### Given task
Copy every line of the records below word for word, and leave the pictures out.

>> begin Data supplied

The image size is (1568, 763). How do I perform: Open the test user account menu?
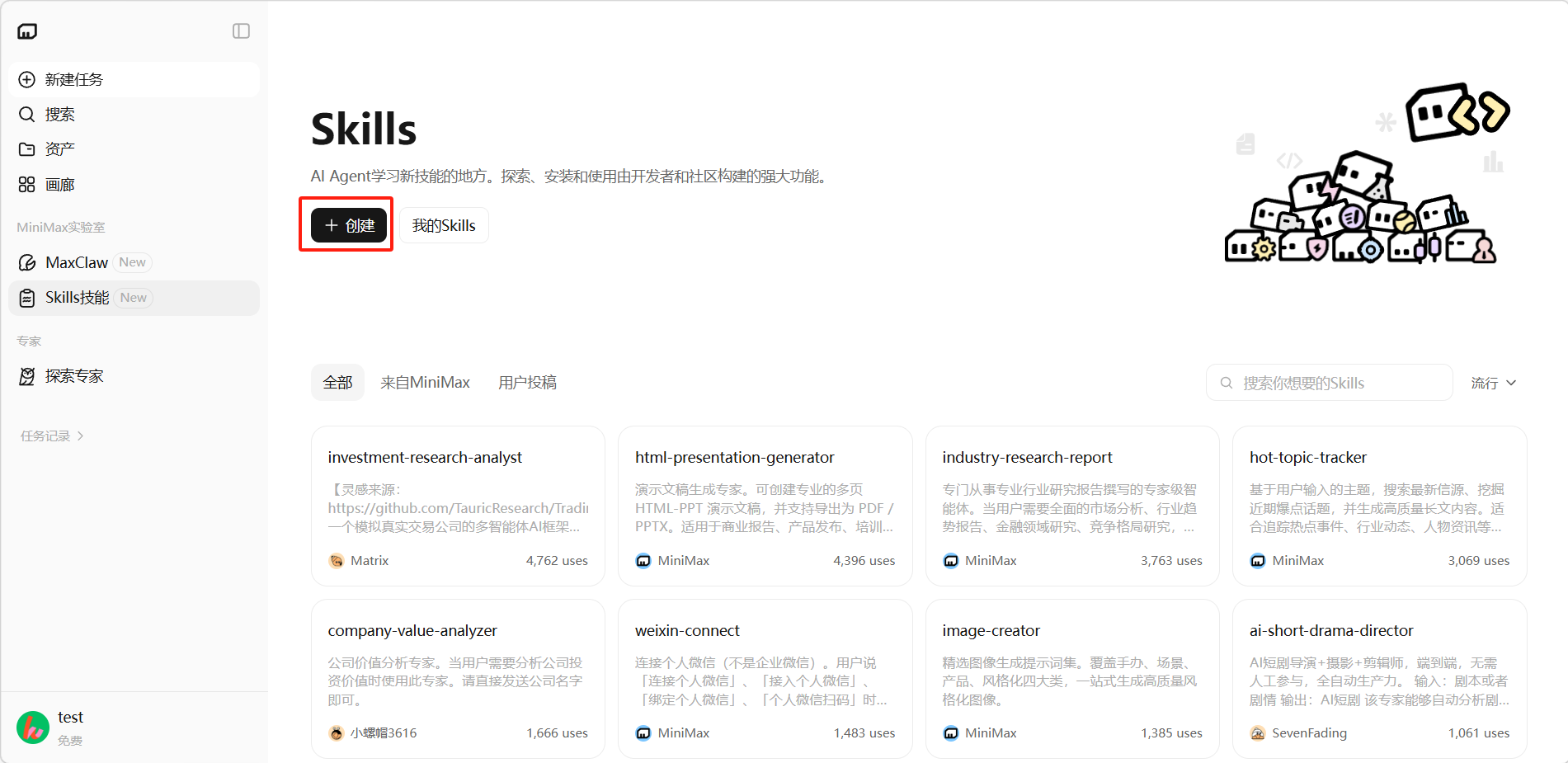coord(70,727)
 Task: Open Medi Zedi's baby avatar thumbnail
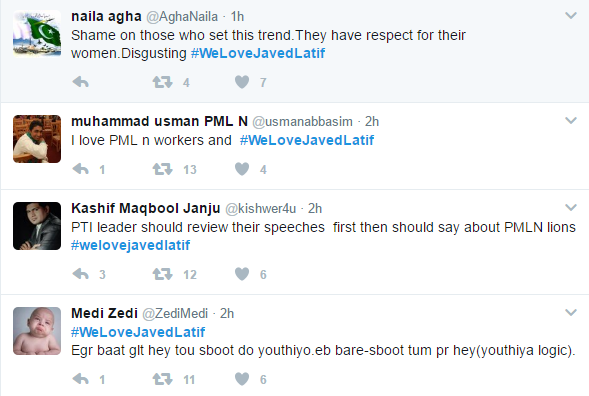(37, 331)
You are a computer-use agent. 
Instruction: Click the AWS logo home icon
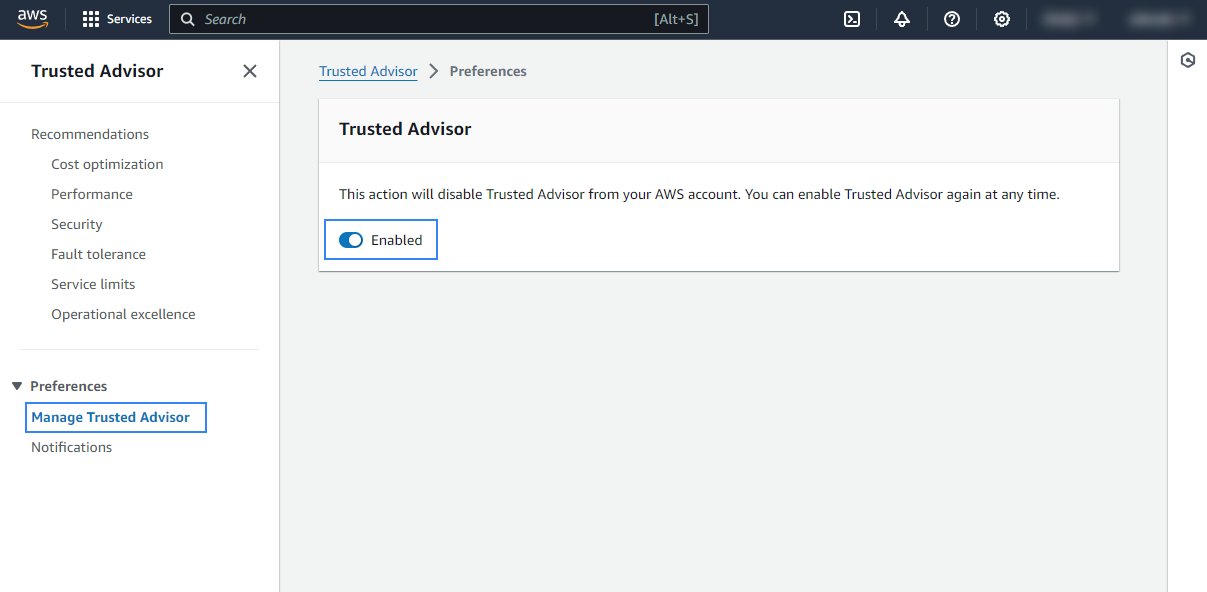32,19
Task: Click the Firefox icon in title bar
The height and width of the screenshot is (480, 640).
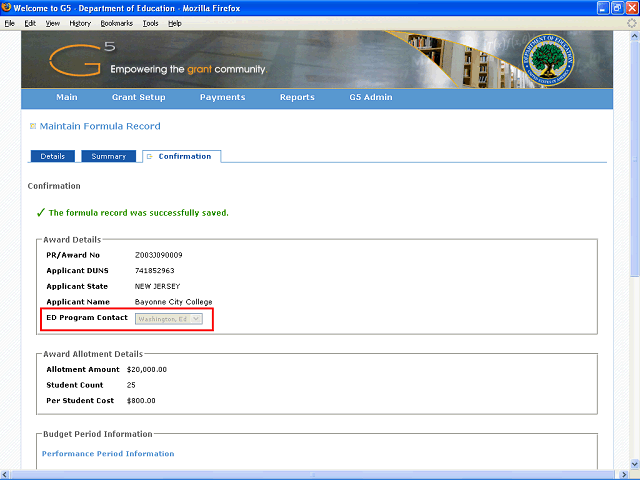Action: (7, 7)
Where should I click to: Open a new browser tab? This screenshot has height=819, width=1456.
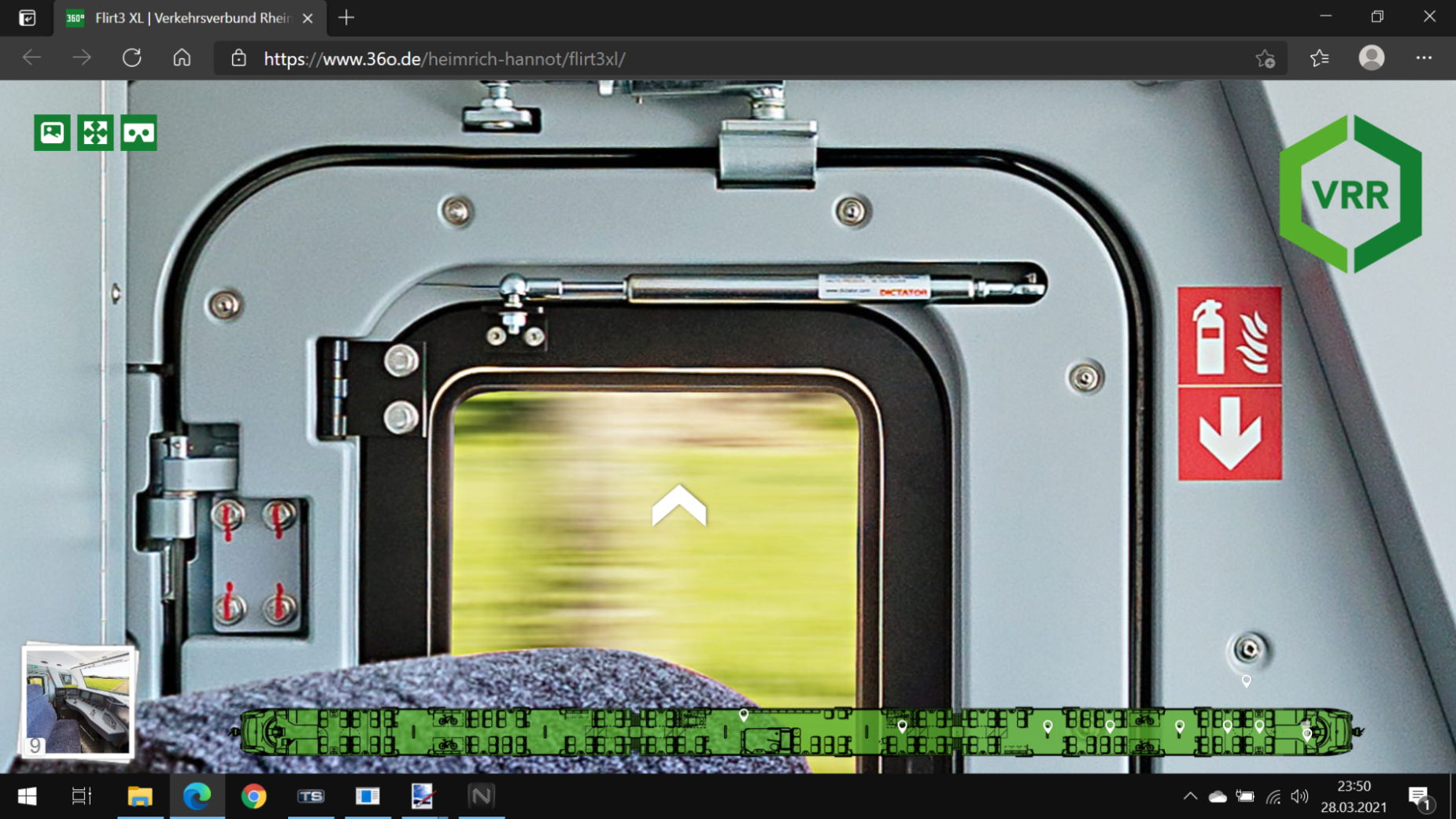[x=346, y=18]
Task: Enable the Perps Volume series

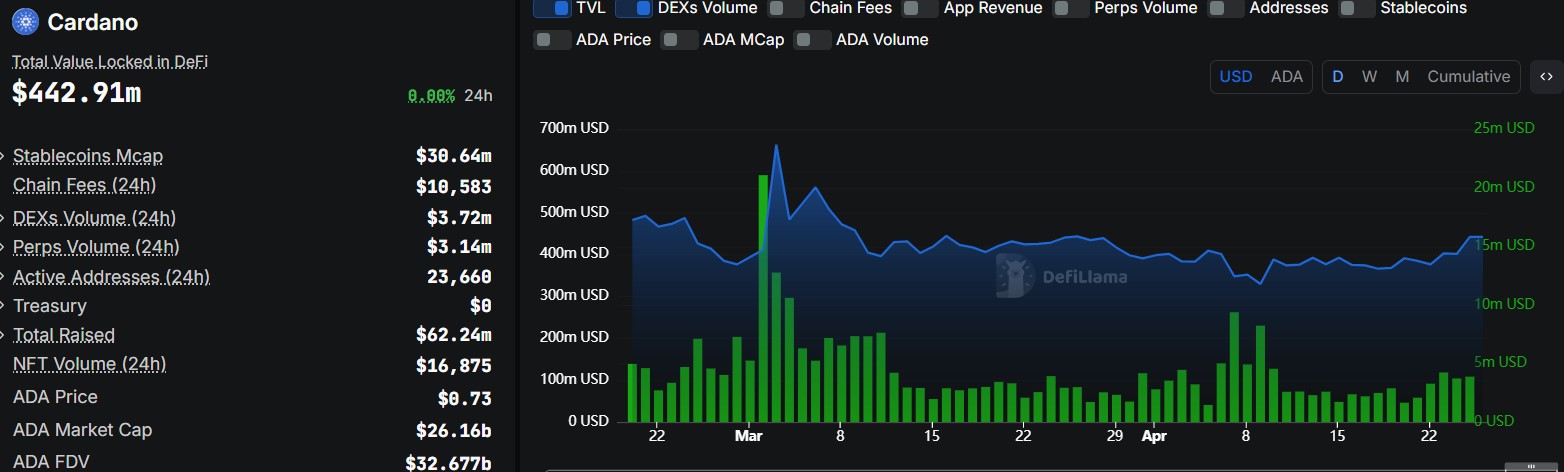Action: (1071, 8)
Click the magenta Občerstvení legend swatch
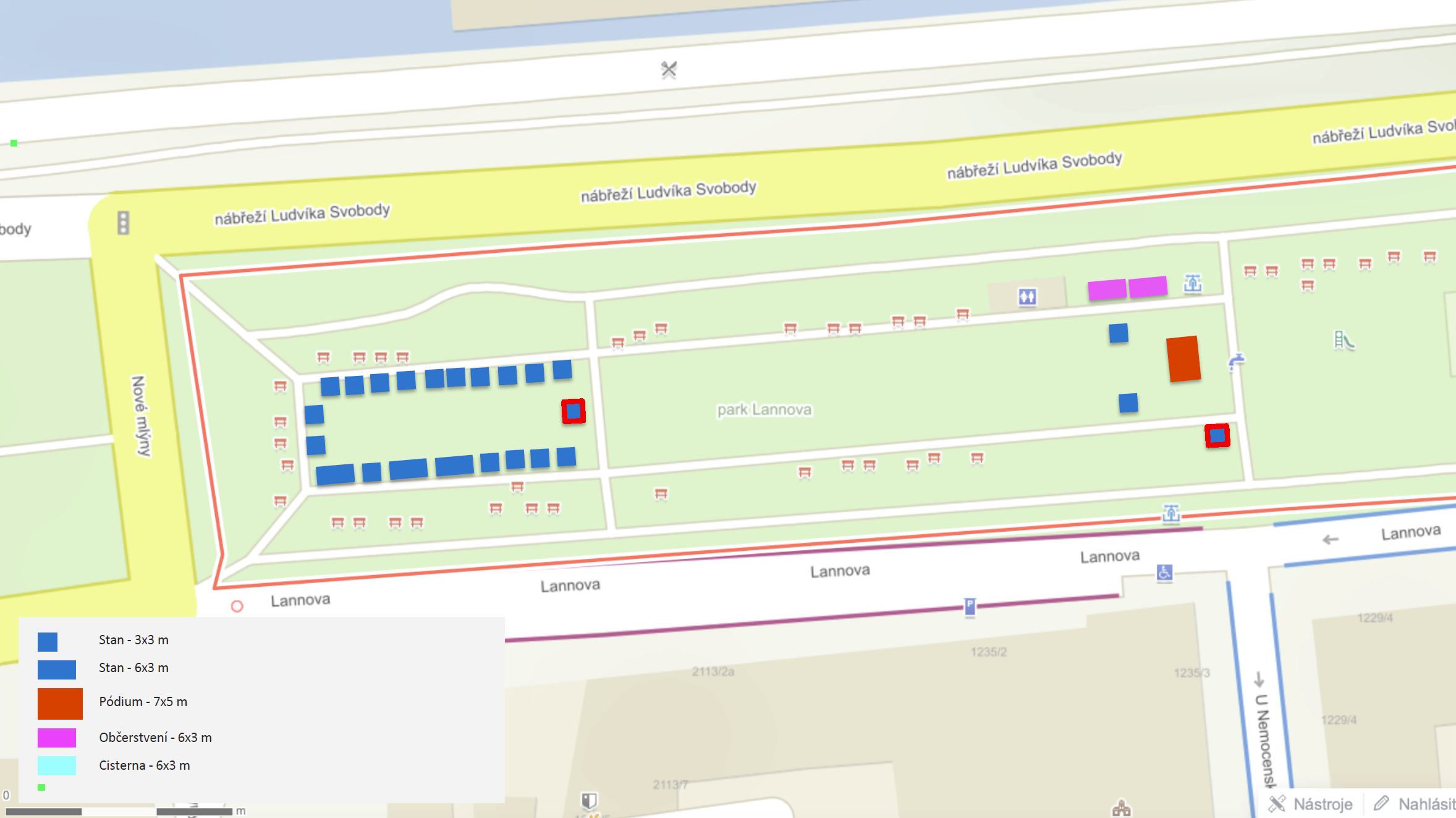Viewport: 1456px width, 818px height. [57, 738]
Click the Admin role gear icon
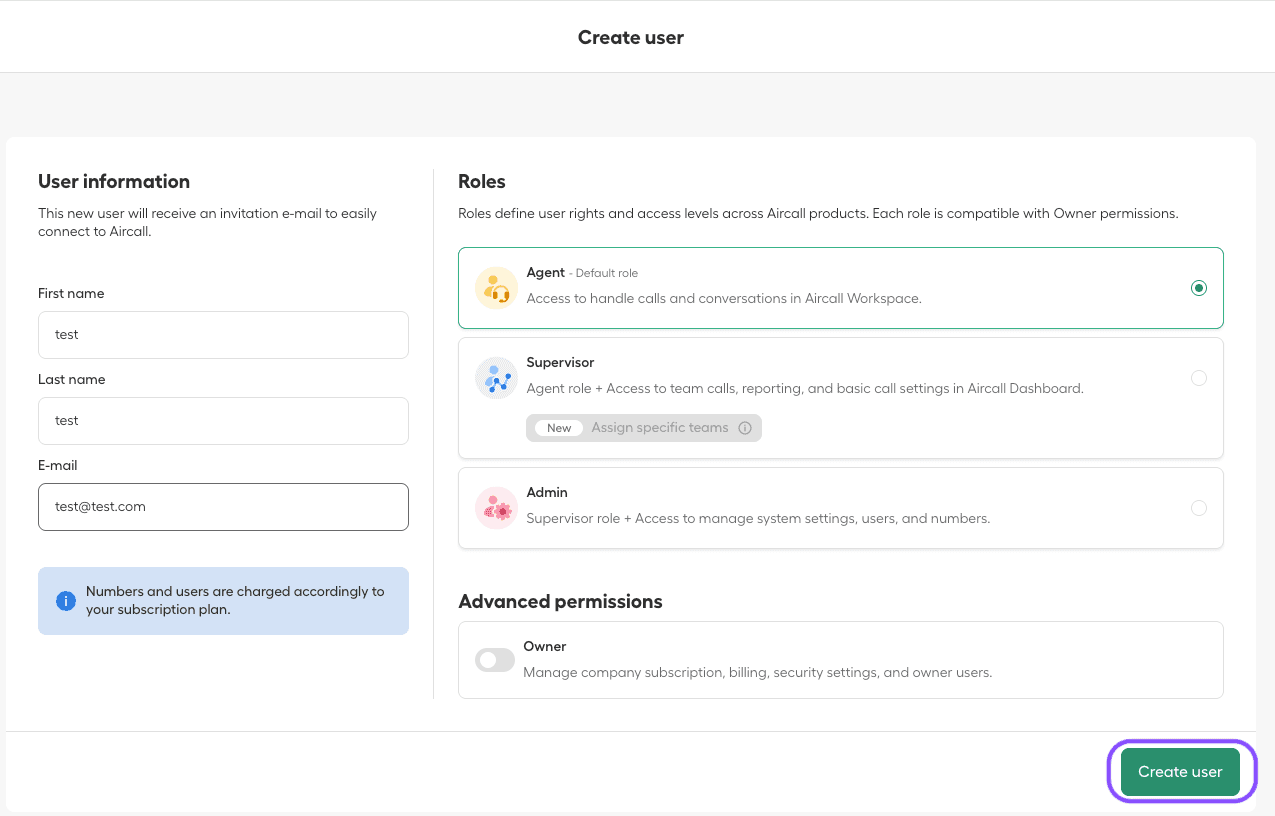Viewport: 1275px width, 816px height. [x=496, y=508]
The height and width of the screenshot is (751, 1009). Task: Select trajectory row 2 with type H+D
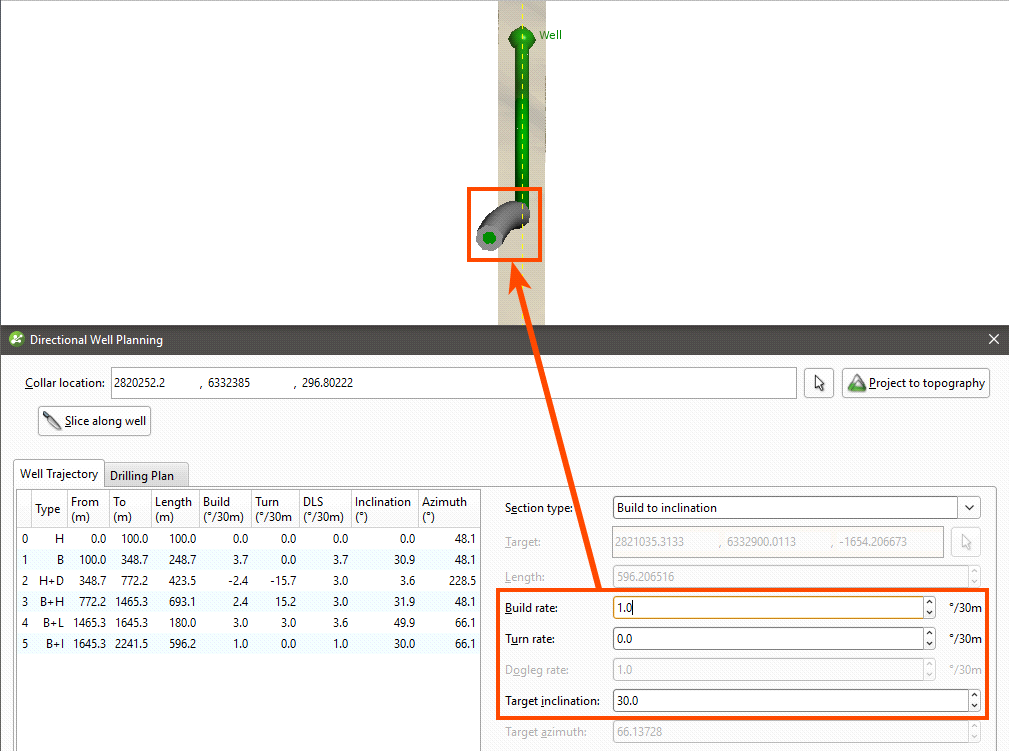point(240,580)
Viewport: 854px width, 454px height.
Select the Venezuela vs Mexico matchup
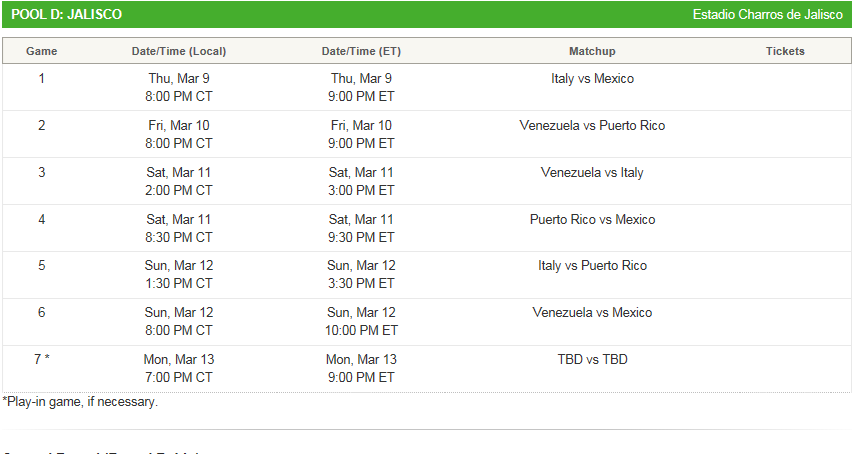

>> end Data supplied

### Result below
The image size is (1568, 763). How do I perform: Open the test user account menu?
coord(70,727)
 Task: Open Medi Zedi's baby avatar thumbnail
(37, 331)
You are a computer-use agent. 
Instruction: Click the AWS logo home icon
32,19
Task: Click the Firefox icon in title bar
The height and width of the screenshot is (480, 640).
Action: (7, 7)
Where should I click to: Open a new browser tab? This screenshot has height=819, width=1456.
[x=346, y=18]
Task: Enable the Perps Volume series

Action: (1071, 8)
Click the magenta Občerstvení legend swatch
Viewport: 1456px width, 818px height. [57, 738]
Click the Admin role gear icon
Viewport: 1275px width, 816px height. [x=496, y=508]
The height and width of the screenshot is (751, 1009). Task: Select trajectory row 2 with type H+D
point(240,580)
Viewport: 854px width, 454px height.
Select the Venezuela vs Mexico matchup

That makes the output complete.